In: Nursing
What test will you perform if adult patients being cross matched have received RBC transfusions in the previous two weeks and who have a positive DAT due to IgG?
Finally I would like to advise that these goals can be achieved by taking the consideration of proper plan.
Blood transfusion can be life-saving and provides great clinical benefit to many patients but it is not without risks, as there are chances of:
· Immunological complications.
The major cause of this issue is acute hemolytic transfusion reactions.
In this case if adult patients being cross matched have received RBC transfusions in the previous two weeks and who have a positive DAT due to IgG, this is the case of delayed hemolytic transfusion reaction.
In this case anamnestic antibody is identified serologically.
At post-PLT transfusion direct antiglobulin test (DAT) there is presence of IgG this is very serious putting the patient at risk for recurrent problems.
In this case there is decrease in hemoglobin level helps the clinician to make the diagnosis.
If a delayed hemolytic reaction is suspected, blood should be sent to the blood bank for testing.
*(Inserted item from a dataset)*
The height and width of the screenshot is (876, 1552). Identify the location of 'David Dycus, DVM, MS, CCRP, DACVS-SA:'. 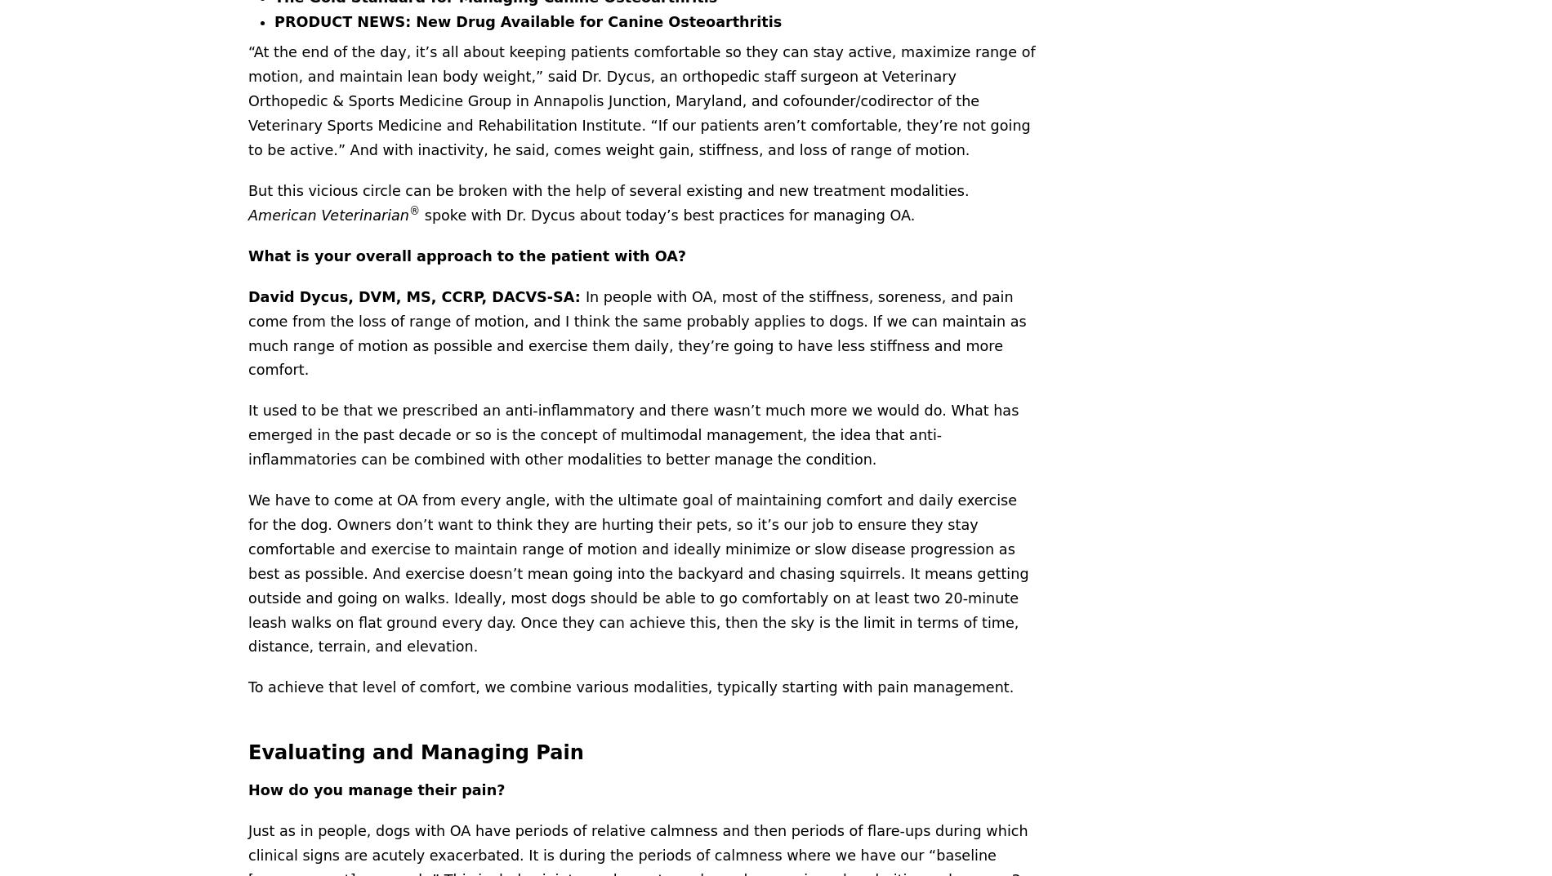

Often the antibodies to these minor antigens will subside again.
In this case we should go for the management of the situation in following way:
Blood should be sent for testing.
Treatment is infrequently obligatory. Urine output & renal function should be monitored. Transfusion of antigen negative blood may be necessary for treatment of anemia.
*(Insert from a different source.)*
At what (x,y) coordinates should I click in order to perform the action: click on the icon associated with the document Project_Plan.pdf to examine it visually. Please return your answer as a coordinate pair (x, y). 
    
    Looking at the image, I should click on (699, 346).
The responsible antibody should be acknowledged & all supplementary units must be negative for the subsequent antigen.
When RBC antibodies are recognized, patients should be educated & advised to give this in order when they are hospitalized somewhere else.
Carrying a transfusion alert card is recommended in this case.
Physicians whose patients tell them about previously identified antibodies should instantly notify the Transfusion examination.
In this way we can handle the above mentioned case.